* _Your instructions_:
Copy the material below word for word, leaving out the pictures.
────
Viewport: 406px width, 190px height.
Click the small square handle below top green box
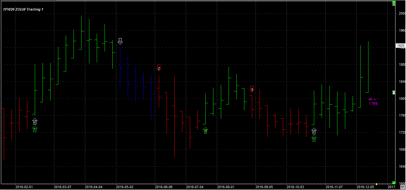click(x=394, y=5)
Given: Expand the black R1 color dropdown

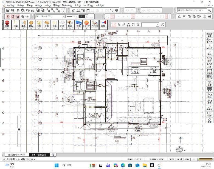Looking at the screenshot, I should 86,16.
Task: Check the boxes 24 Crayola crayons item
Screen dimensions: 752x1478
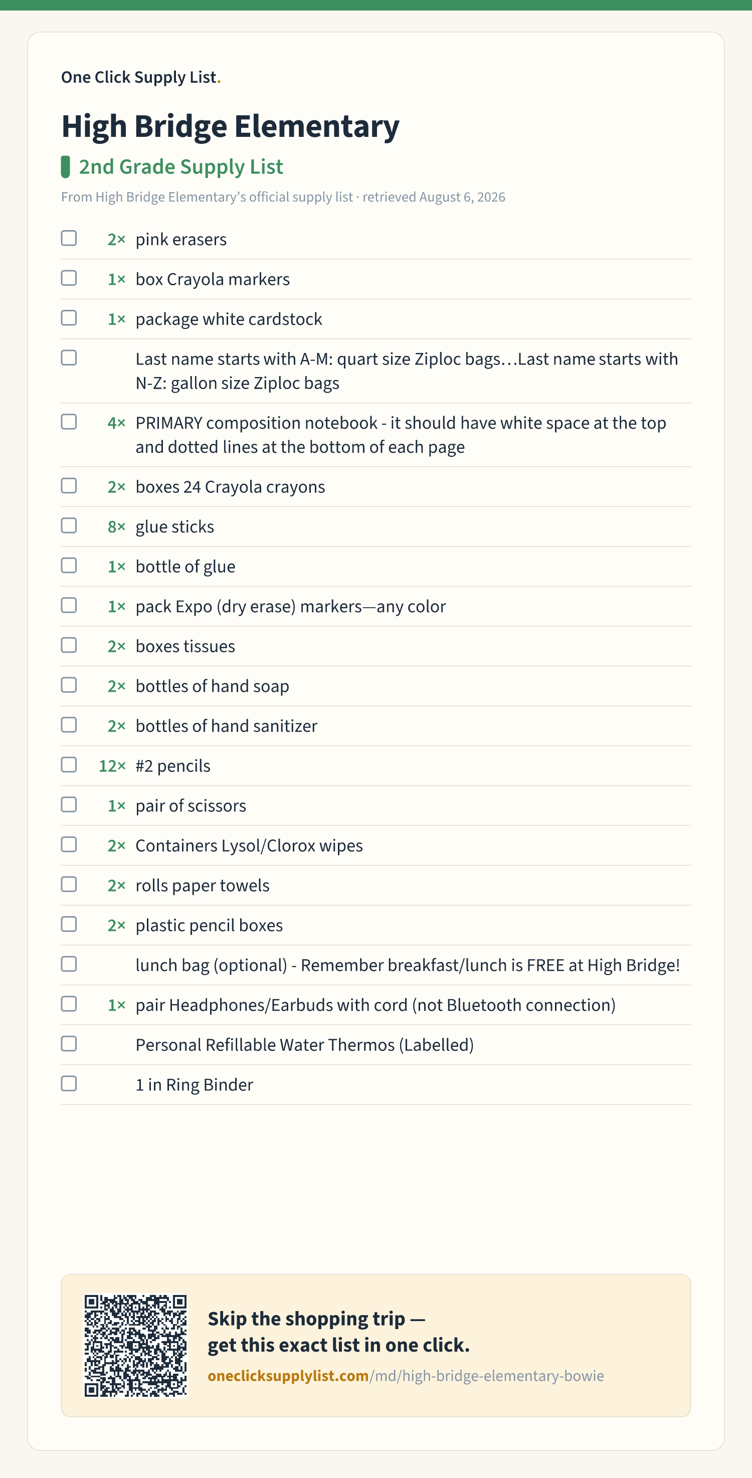Action: point(69,486)
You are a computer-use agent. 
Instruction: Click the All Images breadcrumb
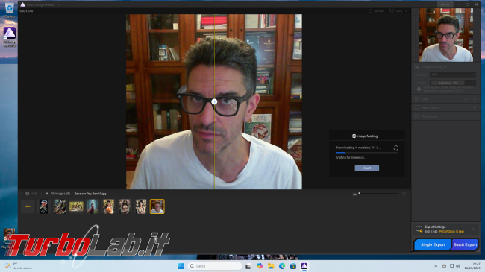tap(60, 194)
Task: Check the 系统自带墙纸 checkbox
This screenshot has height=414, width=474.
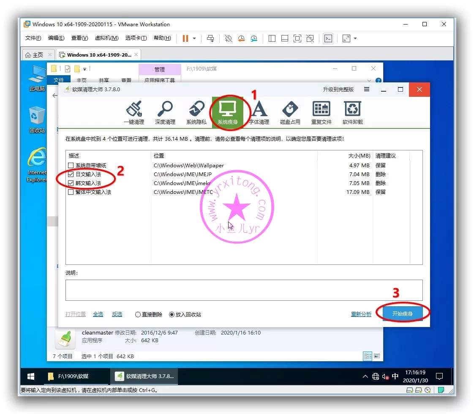Action: pyautogui.click(x=71, y=166)
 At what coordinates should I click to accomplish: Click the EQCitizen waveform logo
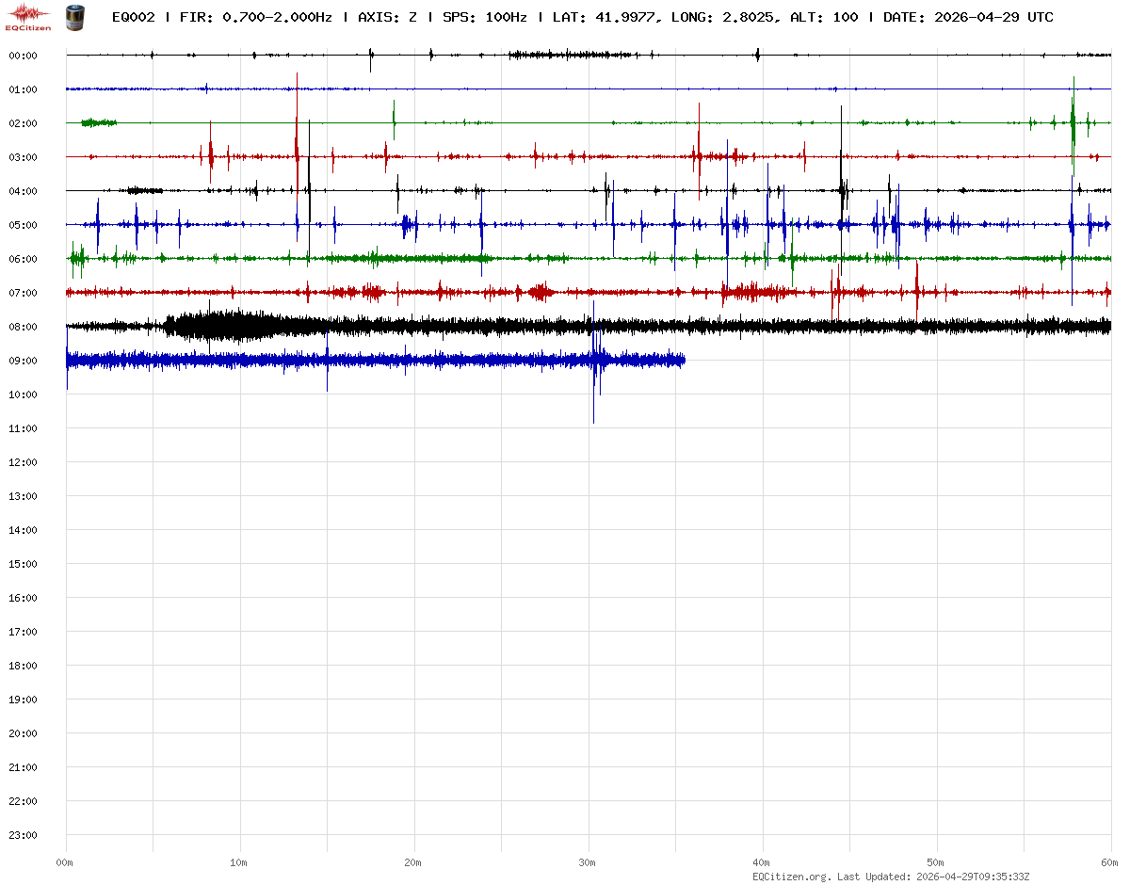click(x=28, y=16)
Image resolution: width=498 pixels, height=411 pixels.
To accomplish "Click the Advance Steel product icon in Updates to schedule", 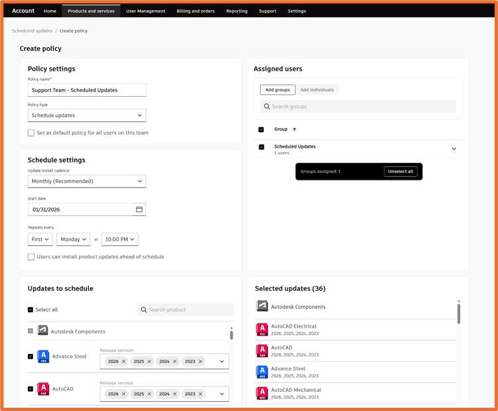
────
* _Exercise answer_:
Viewport: 406px width, 190px height.
Click the small square handle below top green box
click(x=394, y=5)
Given: Expand the black R1 color dropdown

Looking at the screenshot, I should 86,16.
Task: Check the boxes 24 Crayola crayons item
Screen dimensions: 752x1478
Action: point(69,486)
You are a computer-use agent. 
Instruction: Click the All Images breadcrumb
tap(60, 194)
Task: Check the 系统自带墙纸 checkbox
This screenshot has height=414, width=474.
Action: pyautogui.click(x=71, y=166)
 At what coordinates should I click to accomplish: Click the EQCitizen waveform logo
click(x=28, y=16)
Image resolution: width=498 pixels, height=411 pixels.
To accomplish "Click the Advance Steel product icon in Updates to schedule", 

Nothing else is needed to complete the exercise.